• _THE DATA_

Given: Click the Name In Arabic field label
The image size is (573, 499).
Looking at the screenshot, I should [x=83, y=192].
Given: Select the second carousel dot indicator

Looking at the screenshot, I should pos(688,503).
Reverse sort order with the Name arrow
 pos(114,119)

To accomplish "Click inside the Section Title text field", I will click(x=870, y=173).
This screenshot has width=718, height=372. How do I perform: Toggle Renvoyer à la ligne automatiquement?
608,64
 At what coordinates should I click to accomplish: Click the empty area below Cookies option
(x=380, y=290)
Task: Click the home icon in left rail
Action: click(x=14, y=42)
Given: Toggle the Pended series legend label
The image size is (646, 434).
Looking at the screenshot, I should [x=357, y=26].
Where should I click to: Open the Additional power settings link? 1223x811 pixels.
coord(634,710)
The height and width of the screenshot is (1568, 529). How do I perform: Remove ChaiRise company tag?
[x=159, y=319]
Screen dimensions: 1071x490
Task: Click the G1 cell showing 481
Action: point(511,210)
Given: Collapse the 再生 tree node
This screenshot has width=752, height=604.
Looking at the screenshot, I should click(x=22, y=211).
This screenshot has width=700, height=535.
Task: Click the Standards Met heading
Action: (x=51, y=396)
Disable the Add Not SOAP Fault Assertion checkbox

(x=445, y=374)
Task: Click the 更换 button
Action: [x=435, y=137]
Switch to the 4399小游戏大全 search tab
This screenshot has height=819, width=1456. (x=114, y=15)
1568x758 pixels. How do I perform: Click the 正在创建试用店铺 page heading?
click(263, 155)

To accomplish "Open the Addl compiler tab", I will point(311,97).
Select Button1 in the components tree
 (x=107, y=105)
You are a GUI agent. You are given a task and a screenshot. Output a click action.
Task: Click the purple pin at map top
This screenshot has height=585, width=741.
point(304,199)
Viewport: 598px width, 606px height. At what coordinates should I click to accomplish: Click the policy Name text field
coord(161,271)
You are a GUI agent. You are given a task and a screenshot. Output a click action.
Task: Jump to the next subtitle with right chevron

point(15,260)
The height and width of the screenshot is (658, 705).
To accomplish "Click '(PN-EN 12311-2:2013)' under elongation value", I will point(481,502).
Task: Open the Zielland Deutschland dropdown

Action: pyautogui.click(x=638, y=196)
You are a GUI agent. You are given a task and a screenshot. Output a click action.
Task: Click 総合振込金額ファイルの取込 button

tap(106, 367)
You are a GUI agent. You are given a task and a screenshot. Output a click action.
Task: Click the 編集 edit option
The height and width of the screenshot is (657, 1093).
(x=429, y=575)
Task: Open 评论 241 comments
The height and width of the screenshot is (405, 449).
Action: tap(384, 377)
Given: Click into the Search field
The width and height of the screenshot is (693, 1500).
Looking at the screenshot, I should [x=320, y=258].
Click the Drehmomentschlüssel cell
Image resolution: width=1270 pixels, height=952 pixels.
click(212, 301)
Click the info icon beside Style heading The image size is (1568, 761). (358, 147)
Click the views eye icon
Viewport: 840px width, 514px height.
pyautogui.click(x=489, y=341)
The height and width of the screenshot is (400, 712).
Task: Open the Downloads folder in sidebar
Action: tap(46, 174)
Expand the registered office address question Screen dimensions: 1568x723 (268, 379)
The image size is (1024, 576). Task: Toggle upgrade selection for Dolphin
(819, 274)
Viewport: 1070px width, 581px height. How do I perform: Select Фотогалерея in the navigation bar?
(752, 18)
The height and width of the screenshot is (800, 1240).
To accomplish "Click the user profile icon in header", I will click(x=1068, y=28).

• _REQUEST_
Replace "tree node" with "folder" in everything from the line containing "Given: Collapse the 再生 tree node" down to the line containing "click(263, 155)", and write out those lines again with nothing else changed.

• _EXERCISE ANSWER_
Given: Collapse the 再生 folder
This screenshot has width=752, height=604.
Looking at the screenshot, I should click(x=22, y=211).
This screenshot has width=700, height=535.
Task: Click the Standards Met heading
Action: (x=51, y=396)
Disable the Add Not SOAP Fault Assertion checkbox

(x=445, y=374)
Task: Click the 更换 button
Action: [x=435, y=137]
Switch to the 4399小游戏大全 search tab
This screenshot has height=819, width=1456. (x=114, y=15)
1568x758 pixels. How do I perform: Click the 正在创建试用店铺 page heading?
click(263, 155)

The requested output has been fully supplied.